- [Work order]: The records below are to be reproduced exactly, with every picture left out.

- [Excerpted data]:
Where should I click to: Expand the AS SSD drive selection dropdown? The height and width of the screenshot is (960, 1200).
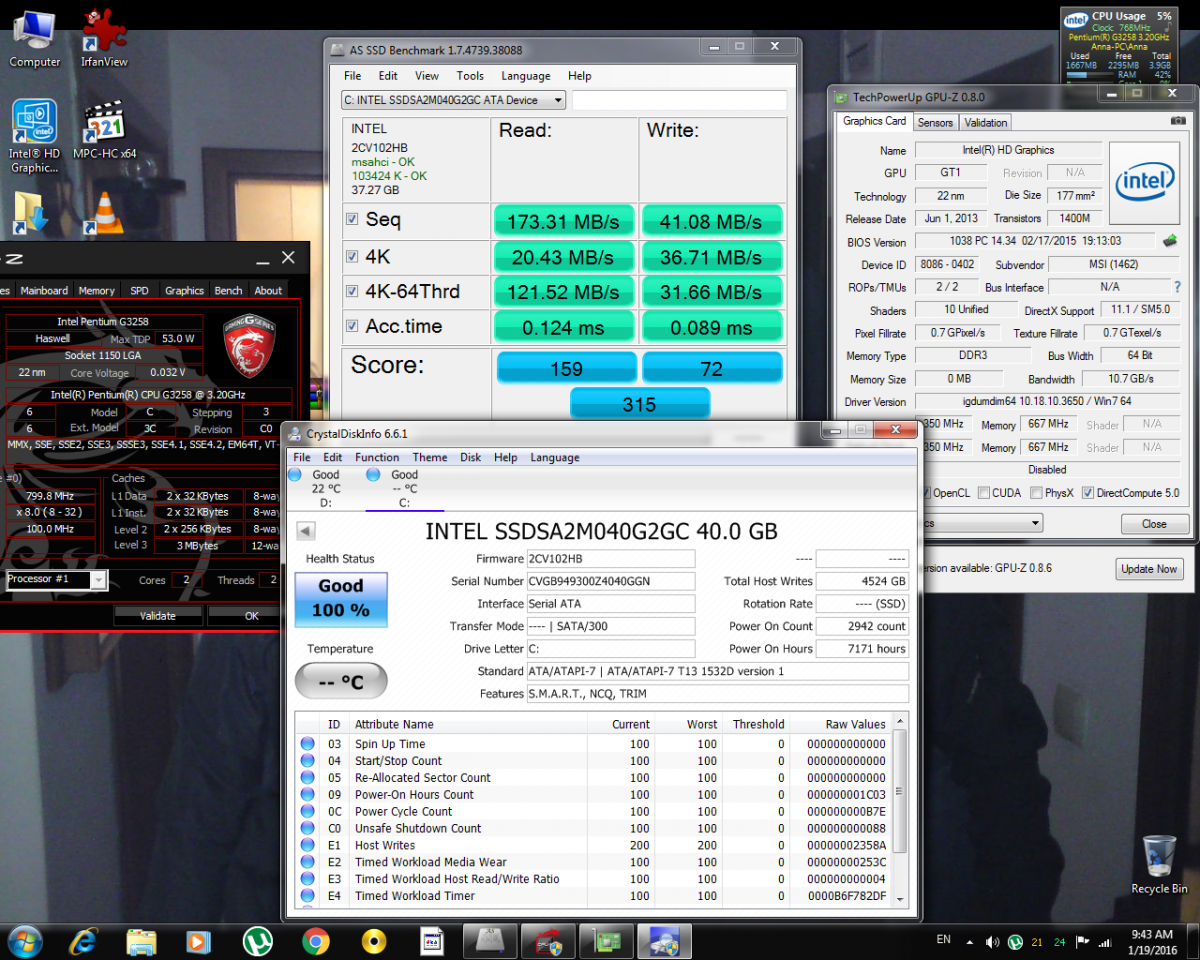(557, 100)
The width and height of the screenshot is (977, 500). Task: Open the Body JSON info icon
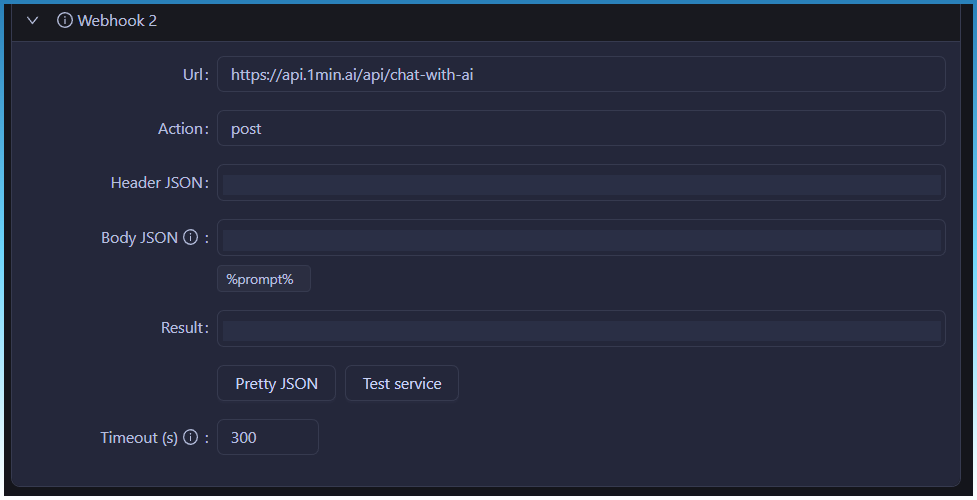pyautogui.click(x=190, y=238)
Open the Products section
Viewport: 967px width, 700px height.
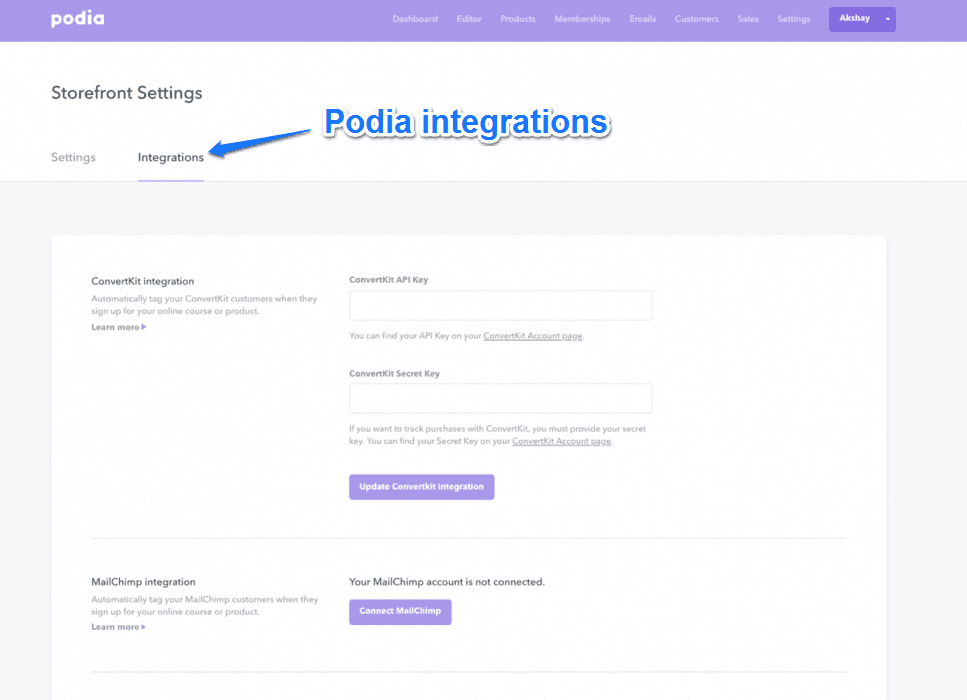(518, 19)
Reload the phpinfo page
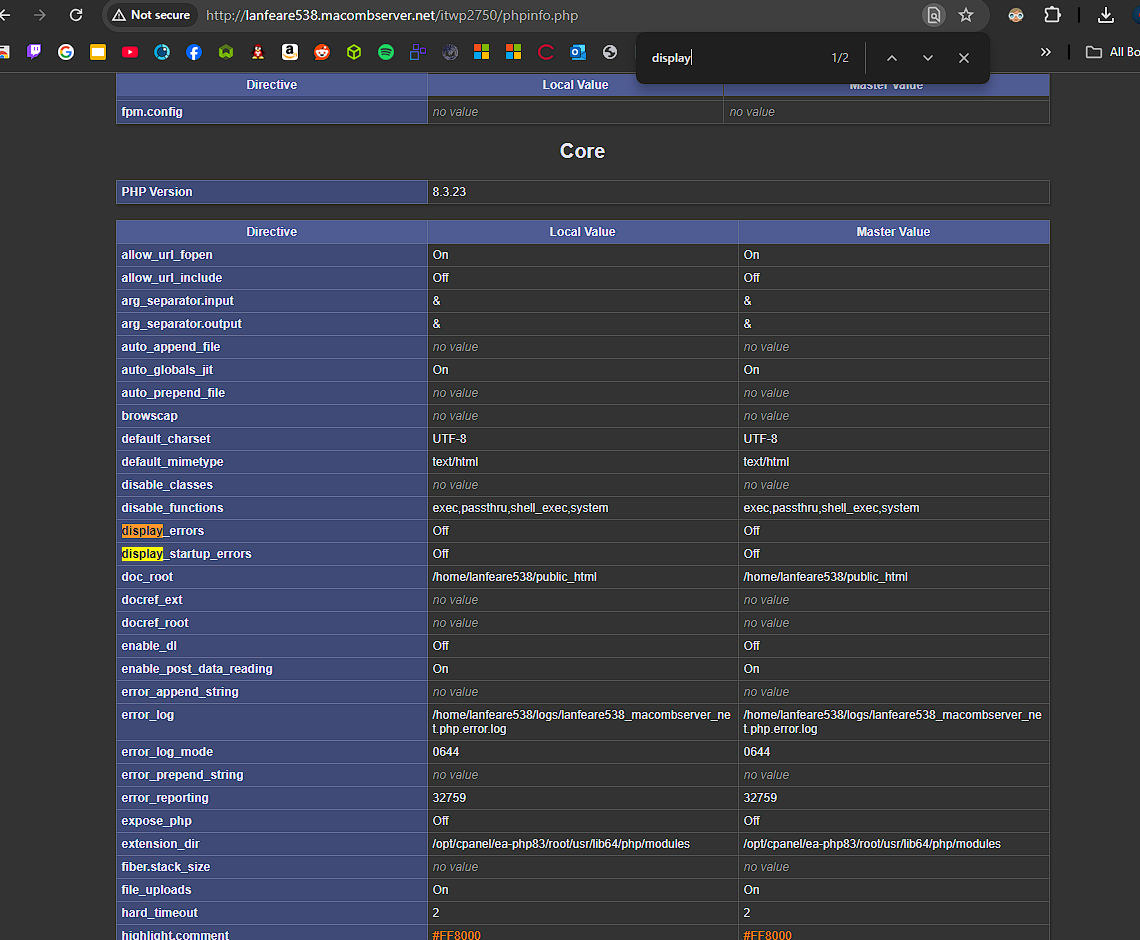 point(76,15)
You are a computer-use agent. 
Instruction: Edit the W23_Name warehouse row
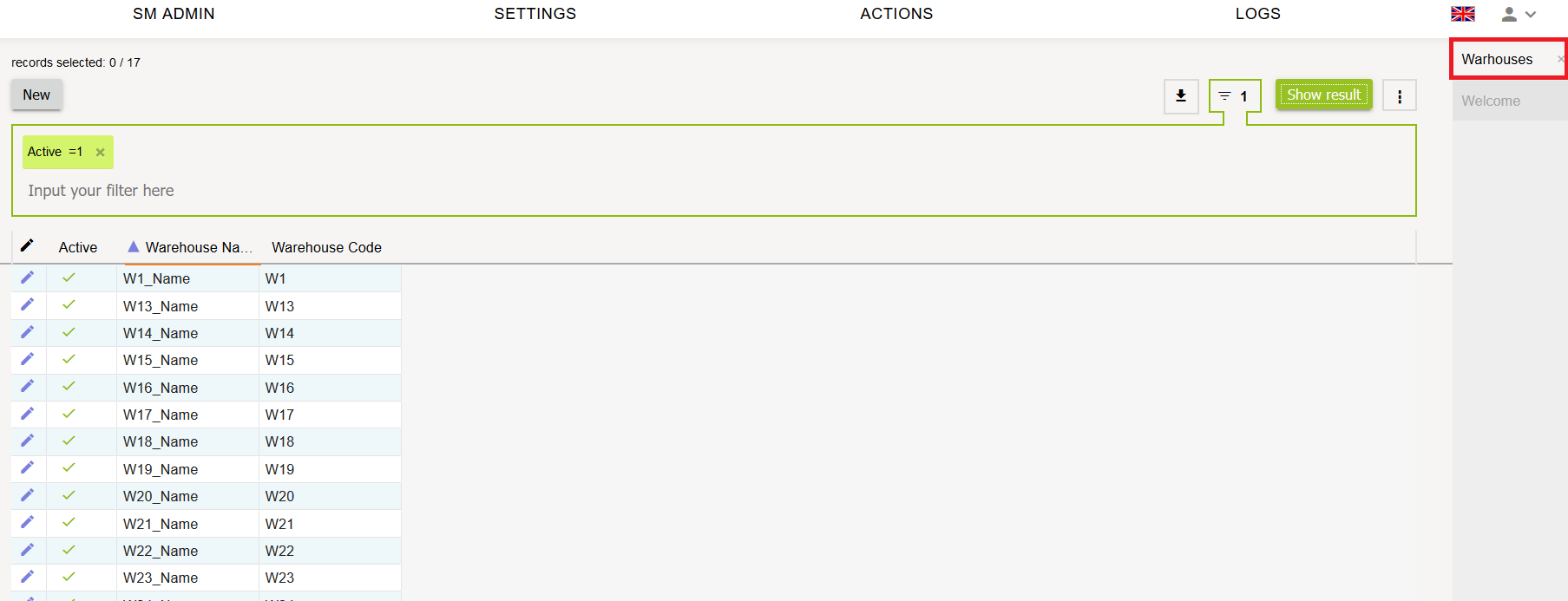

- [Worked solution]:
Where should I click to: Expand the AS SSD drive selection dropdown? The height and width of the screenshot is (960, 1200).
(557, 100)
The width and height of the screenshot is (977, 500). Task: Open the Body JSON info icon
pyautogui.click(x=190, y=238)
Open the Products section
Viewport: 967px width, 700px height.
(518, 19)
Reload the phpinfo page
 point(76,15)
You are a computer-use agent. 
Instruction: Edit the W23_Name warehouse row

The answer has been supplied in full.